#### [DIRECTIONS]
Extend the passage on the Series A Preferred Stock's dividend, conversion, and redemption terms, picking up immediately after its final sentence.

Our Series A Preferred Stock has a liquidation preference of $25.00 per Share. The Series A Preferred Stock bears dividends at the rate of 6.5% of the liquidation preference per share per annum, which accrues from the date of issuance, and is payable quarterly. Dividends may be paid in: (i) cash, (ii) shares of our common stock (valued for such purpose at 95% of the weighted average of the last sales prices of our common stock for each of the trading days in the ten trading day period ending on the third trading day prior to the applicable dividend payment date), provided that the issuance and/or resale of all such shares of our common stock are then covered by an effective registration statement and the company's common stock is listed on a U.S. national securities exchange or the Nasdaq Stock Market at the time of issuance or (iii) any combination of the foregoing. If the company fails to make a dividend payment within five business days following a dividend payment date, the dividend rate shall immediately and automatically increase by 1% from 6.5% of the liquidation preference per offered share of Series A preferred stock to 7.5% of such liquidation preference. If a payment default shall occur on two consecutive dividend payment dates, the dividend rate shall immediately and automatically increase to 10% of the liquidation preference for as long as such payment default continues and shall immediately and automatically return to the Initial dividend rate at such time as the payment default is no longer continuing.

 

Each share of Series A Preferred Stock is convertible at any time at the option of the holder into a number of shares of common stock equal to the liquidation preference (plus any unpaid dividends for periods prior to the dividend payment date immediately preceding the date of conversion by the holder) divided by the conversion price (initially $12.00 per share, subject to adjustment in the event of a stock dividend or split, reorganization, recapitalization or similar event.) If the closing sale price of the common stock is greater than 140% of the conversion price on 20 out of 30 trading days, the company may redeem the Series A Preferred Stock in whole or in part at any time through October 31, 2010, upon at least 30 days' notice, at a redemption price, payable in cash, equal to 100% of the liquidation preference of the shares to be redeemed, plus unpaid dividends thereon to, but excluding, the redemption date, subject to certain conditions. In addition, beginning November 1, 2010, the company may redeem the Series A Preferred Stock in whole or in part, upon at least 30 days' notice, at a redemption price, payable in cash, equal to 100% of the liquidation preference of the Series A Preferred Stock to be redeemed, plus unpaid dividends thereon to, but excluding, the redemption date, under certain conditions.

#### [SUPPLIED RECORDS]
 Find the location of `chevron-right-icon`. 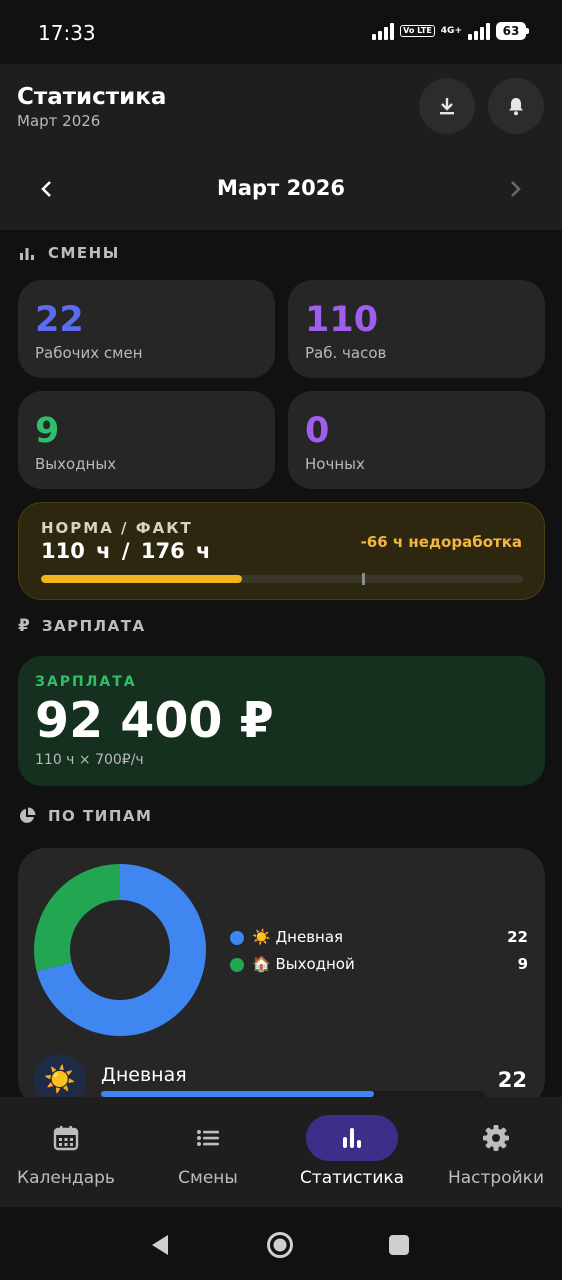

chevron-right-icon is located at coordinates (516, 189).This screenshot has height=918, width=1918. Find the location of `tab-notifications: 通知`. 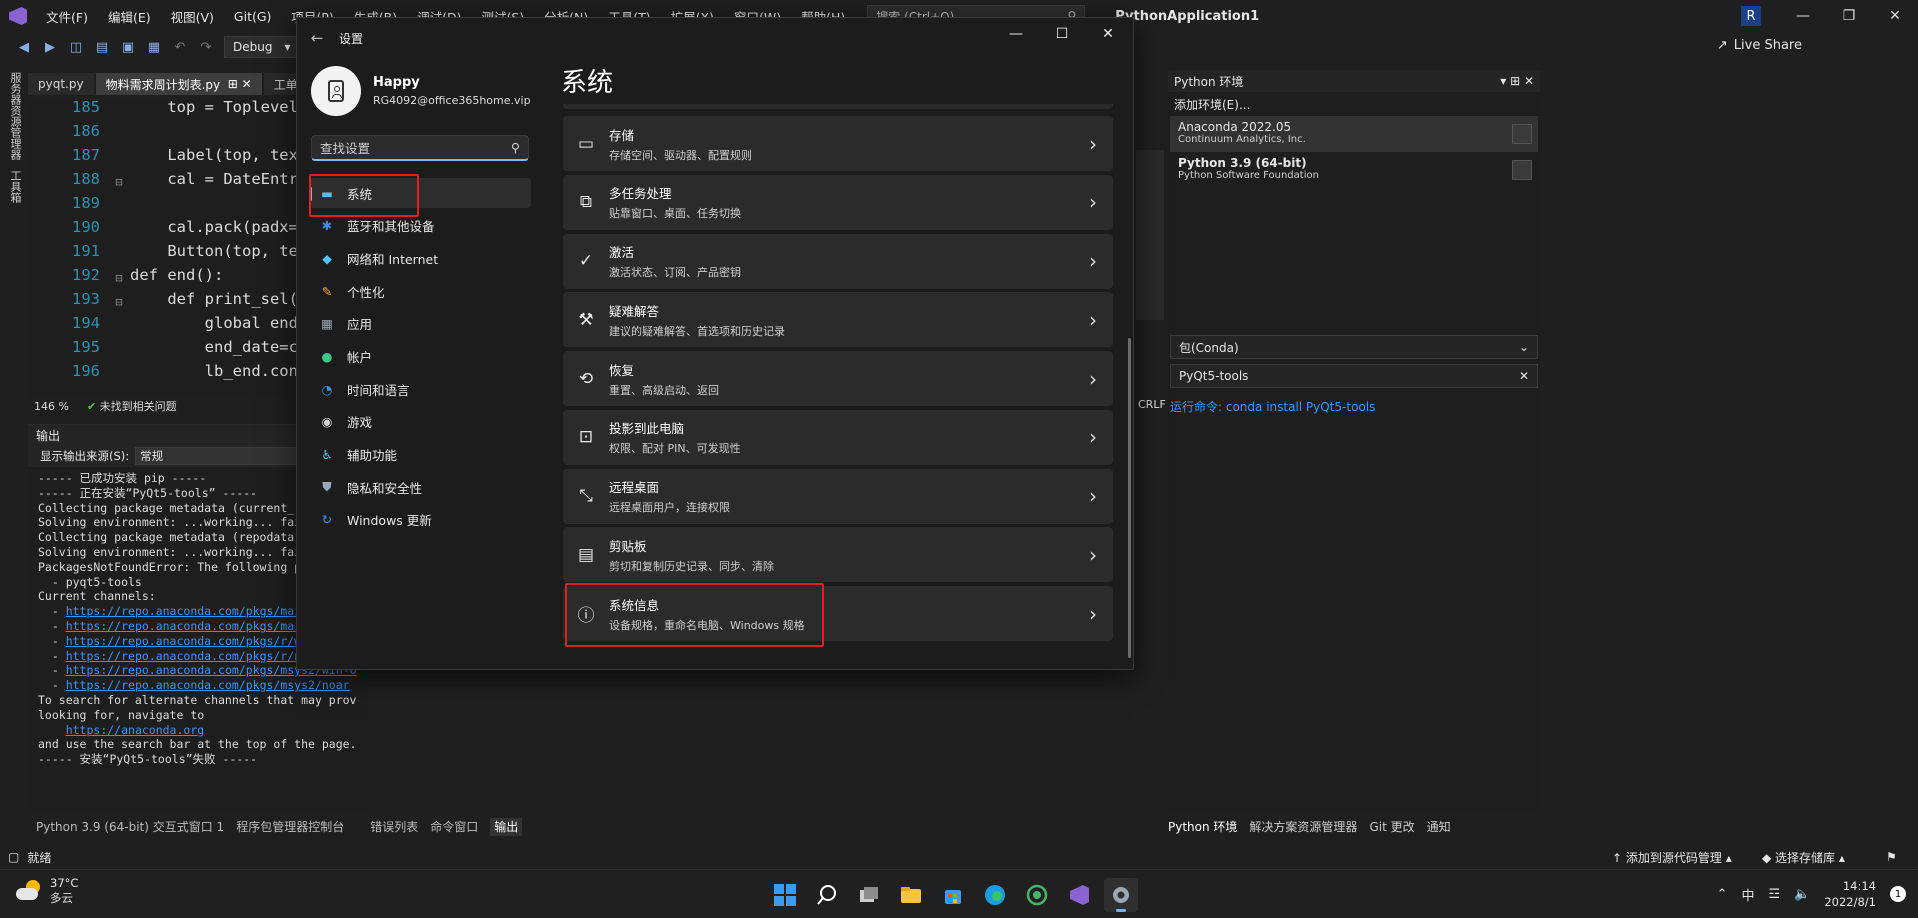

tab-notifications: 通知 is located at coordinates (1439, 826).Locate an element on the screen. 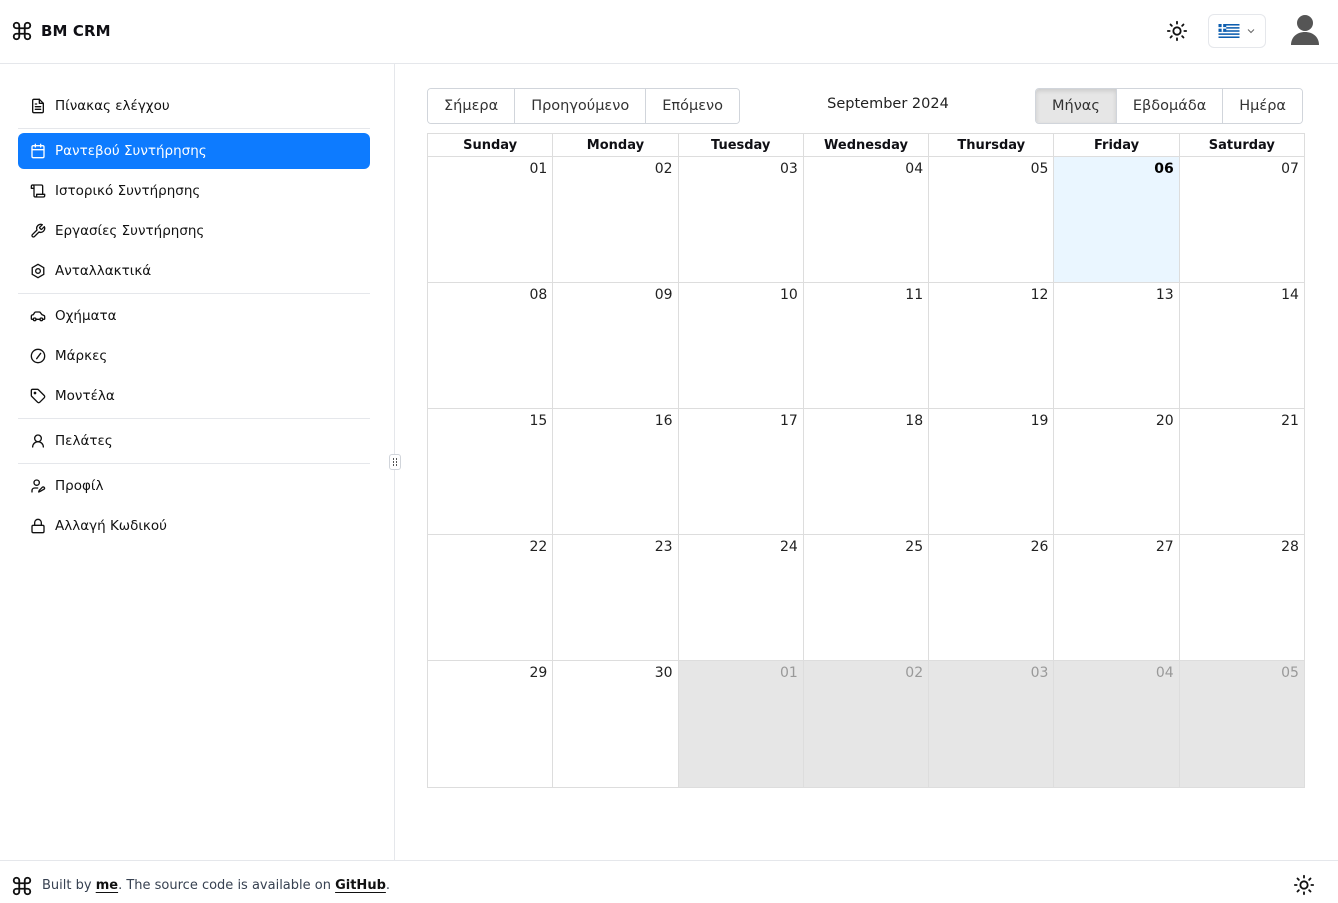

--

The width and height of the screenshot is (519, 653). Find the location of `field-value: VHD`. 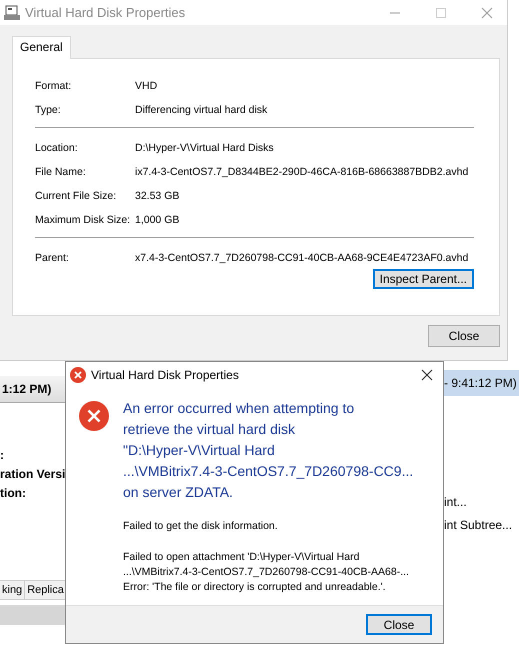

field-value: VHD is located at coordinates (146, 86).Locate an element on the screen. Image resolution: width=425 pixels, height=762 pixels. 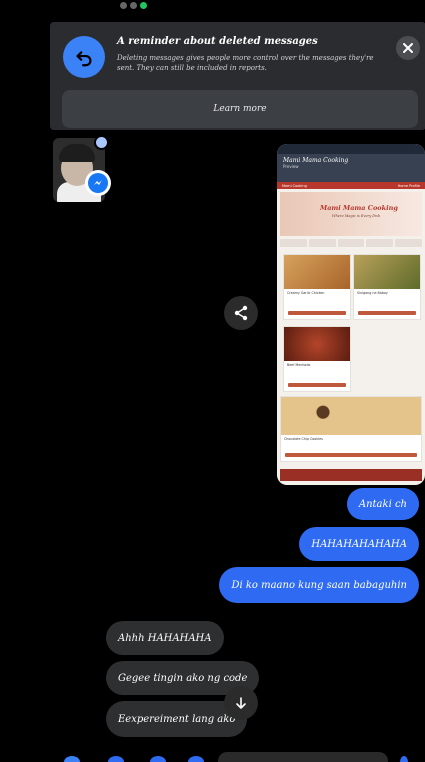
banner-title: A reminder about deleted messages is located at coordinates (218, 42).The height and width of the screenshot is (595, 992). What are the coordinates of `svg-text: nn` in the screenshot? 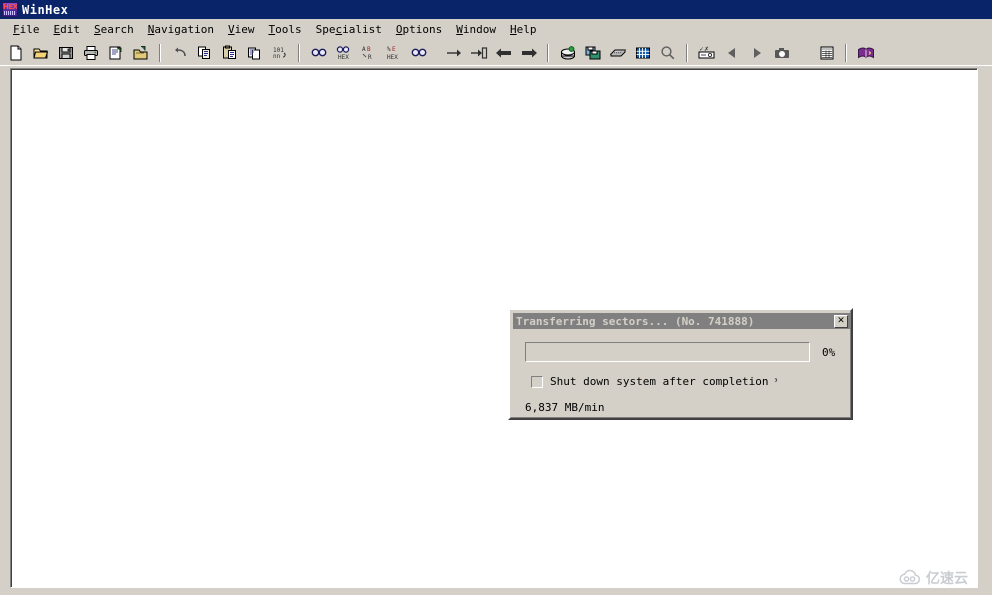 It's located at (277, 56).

==

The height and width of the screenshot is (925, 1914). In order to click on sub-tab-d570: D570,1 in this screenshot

#### [EXERCISE RESULT]
 

If a change of control occurs, each holder of shares of Series A Convertible Preferred Stock that are outstanding immediately prior to the change of control shall have the right to require the corporation to purchase, out of legally available funds, any outstanding shares of Series A Convertible Preferred Stock at the defined purchase price. The purchase price is defined as: per share of Preferred Stock, 101% of the liquidation preference thereof, plus all unpaid and accumulated dividends, if any, to the date of purchase thereof. The purchase price is payable, at the corporation's option, (x) in cash, (y) in shares of the common stock at a discount of 5% from the fair market value of Common Stock on the Purchase Date (i.e. valued at a 95% discount of the Common Stock on the Purchase Date), or (z) any combination thereof.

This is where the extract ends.